What Girls Want – Stephenie Meyer, Caitlin Flanagan and the “Twilight” series

As I write this, Stephenie Meyer has six of the top ten “bestsellers” in the Sydney Morning Herald list (supplied by Nielsen BookScan) published on Saturday 29th March 2008, in first, second, third, fourth, sixth and seventh places, with the book Twilight appearing twice (the “regular” edition in fourth place and the film tie-in in seventh place).  This may not be unprecedented (the Harry Potter books often monopolised the top places in this list in their time), but this has been going on for quite some time and speaks to a significant cultural phenomenon that I am not certain we all understand.  (Nielsen BookScan USA also lists Meyer’s books in fourth, fifth, sixth and ninth position.  BookScan New Zealand lists them in first, second, third, fourth, fifth and eighth position.)  The New York Times bestseller list, which appears to count things differently – there Meyer has her new The Host book in the hardcover list of fiction, none in the paperback trade fiction list, none in the paperback mass market list, but then grabs first place in the children’s “series” list – with 85 weeks and counting. 
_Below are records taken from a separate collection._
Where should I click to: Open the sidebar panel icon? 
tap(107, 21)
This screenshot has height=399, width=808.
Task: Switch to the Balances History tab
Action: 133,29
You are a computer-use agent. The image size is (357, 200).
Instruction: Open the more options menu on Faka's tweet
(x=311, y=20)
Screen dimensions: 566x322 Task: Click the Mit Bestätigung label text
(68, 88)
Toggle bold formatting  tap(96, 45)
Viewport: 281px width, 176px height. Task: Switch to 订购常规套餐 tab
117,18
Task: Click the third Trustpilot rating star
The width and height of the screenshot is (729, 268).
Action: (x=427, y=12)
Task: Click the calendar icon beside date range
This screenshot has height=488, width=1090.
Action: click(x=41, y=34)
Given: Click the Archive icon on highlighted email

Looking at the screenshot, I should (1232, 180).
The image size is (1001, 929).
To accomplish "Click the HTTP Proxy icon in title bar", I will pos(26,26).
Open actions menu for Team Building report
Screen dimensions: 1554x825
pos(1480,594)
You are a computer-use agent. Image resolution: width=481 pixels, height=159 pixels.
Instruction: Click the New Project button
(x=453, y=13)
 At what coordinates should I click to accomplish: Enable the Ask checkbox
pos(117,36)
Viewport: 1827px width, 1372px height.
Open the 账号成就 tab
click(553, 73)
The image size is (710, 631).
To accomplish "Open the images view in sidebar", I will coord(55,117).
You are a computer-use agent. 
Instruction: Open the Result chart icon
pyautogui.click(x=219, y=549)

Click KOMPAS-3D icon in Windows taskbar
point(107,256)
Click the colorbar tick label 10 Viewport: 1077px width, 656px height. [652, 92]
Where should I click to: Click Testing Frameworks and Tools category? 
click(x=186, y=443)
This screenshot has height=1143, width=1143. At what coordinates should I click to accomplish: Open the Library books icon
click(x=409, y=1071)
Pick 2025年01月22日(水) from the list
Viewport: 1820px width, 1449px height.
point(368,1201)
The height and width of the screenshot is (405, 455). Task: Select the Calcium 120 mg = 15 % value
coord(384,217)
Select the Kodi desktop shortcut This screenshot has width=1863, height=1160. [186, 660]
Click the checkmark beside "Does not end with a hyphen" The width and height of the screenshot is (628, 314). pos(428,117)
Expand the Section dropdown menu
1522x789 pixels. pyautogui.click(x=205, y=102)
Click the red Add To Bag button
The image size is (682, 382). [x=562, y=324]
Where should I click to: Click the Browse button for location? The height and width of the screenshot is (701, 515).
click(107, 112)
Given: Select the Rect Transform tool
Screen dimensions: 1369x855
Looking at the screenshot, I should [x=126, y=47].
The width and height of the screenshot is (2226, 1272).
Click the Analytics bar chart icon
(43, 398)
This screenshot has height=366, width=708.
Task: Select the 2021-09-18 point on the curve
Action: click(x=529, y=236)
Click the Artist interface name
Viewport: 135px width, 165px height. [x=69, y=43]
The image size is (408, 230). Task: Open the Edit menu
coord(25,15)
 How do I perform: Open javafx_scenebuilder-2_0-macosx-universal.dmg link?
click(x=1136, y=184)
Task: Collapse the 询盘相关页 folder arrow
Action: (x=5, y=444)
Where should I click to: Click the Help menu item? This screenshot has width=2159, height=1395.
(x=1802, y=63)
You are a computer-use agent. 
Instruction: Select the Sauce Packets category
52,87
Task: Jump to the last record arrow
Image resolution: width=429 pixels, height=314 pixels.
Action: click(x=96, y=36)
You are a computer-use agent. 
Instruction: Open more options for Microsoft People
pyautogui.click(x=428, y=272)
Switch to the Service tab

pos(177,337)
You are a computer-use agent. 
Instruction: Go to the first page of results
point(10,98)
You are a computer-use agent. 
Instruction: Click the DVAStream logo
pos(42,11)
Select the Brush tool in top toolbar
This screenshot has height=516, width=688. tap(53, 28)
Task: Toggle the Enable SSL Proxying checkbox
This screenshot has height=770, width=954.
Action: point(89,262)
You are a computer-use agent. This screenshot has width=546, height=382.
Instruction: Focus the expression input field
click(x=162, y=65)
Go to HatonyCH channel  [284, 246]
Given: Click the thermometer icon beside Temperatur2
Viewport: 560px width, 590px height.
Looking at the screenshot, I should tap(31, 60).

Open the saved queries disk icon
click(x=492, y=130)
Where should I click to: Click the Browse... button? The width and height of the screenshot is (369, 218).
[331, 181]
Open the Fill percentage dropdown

Caitlin Flanagan, a feature writer for The Atlantic, has come closest to explaining the powerful appeal of Meyer’s Twilight saga.  In her article entitled “What Girls Want” (December 2008 issue, pp. 108-120), she provides one of the most interesting, nuanced, and beautifully written analyses of what teenage girls want – and get – from reading fiction, relating it to Judy Blume, Valley of the Dolls, Peyton Place, Sisterhood of the Traveling Pants, Prep and Catcher in the Rye.   Flanagan’s extensive review article draws from personal experience, self-knowledge and has a clarity of writing that is almost breath-taking at times.  Some quotes:

The salient fact of an adolescent girl’s existence is her need for a secret emotional life—one that she slips into during her sulks and silences, during her endless hours alone in her room, or even just when she’s gazing out the classroom window while all of Modern European History, or the niceties of the passé composé, sluice past her. This means that she is a creature designed for reading in a way no boy or man, or even grown woman, could ever be so exactly designed, because she is a creature whose most elemental psychological needs—to be undisturbed while she works out the big questions of her life, to be hidden from view while still in plain sight, to enter profoundly into the emotional lives of others—are met precisely by the act of reading.

And this:

It’s a page-turner that pops out a lurching, frightening ending I never saw coming. It’s also the first book that seemed at long last to rekindle something of the girl-reader in me. In fact, there were times when the novel—no work of literature, to be sure, no school for style; hugged mainly to the slender chests of very young teenage girls, whose regard for it is on a par with the regard with which just yesterday they held Hannah Montana—stirred something in me so long forgotten that I felt embarrassed by it. Reading the book, I sometimes experienced … (a) slingshot back to a world of sensation that, through sheer force of will and dutiful acceptance of life’s fortunes, I thought I had subdued. The Twilight series is not based on a true story, of course, but within it is the true story, the original one. Twilight centers on a boy who loves a girl so much that he refuses to defile her, and on a girl who loves him so dearly that she is desperate for him to do just that, even if the wages of the act are expulsion from her family and from everything she has ever known. We haven’t seen that tale in a girls’ book in a very long time. And it’s selling through the roof.

And this:

Years and years ago, when I was a young girl pressing myself into novels and baking my mother pretty birthday cakes, and writing down the 10 reasons I should be allowed to purchase and wear to the eighth-grade dance a pair of L’eggs panty hose, I knew that password. But one night a few years after that dance, I walked into a bedroom at a party and saw something I shouldn’t have, and a couple of months after that I unwisely accepted a ride to the beach from a boy I hardly knew, and then I was a college girl carrying a copy of Hartt’s History of Renaissance Art across campus and wondering whether I should take out a loan and go to graduate school, and somewhere along the way—not precisely on the day I got my first prescription for birth control, and not exactly on the afternoon I realized I had fallen out of love with one boy and had every right to take up with another—somewhere along the way, I lost the code. One day I was an intelligent girl who could pick up almost any bit of mass-market fiction that shed light on the mysteries of love and sex, and the practicalities by which one could merge the two, and read it with a matchless absorption. Valley of the Dolls had been so crucial in my life not because of its word to the wise about the inadvisability of mixing Seconal and Scotch, but for the three sentences that explained how to go about getting undressed before the first time you have sex: go into the bathroom, take your clothes off, and reemerge with a towel wrapped around yourself. One day I was that girl, and one day I was not, and from then on, if you wanted to tempt me to read a bit of trash fiction, I was going to need more compelling information than that.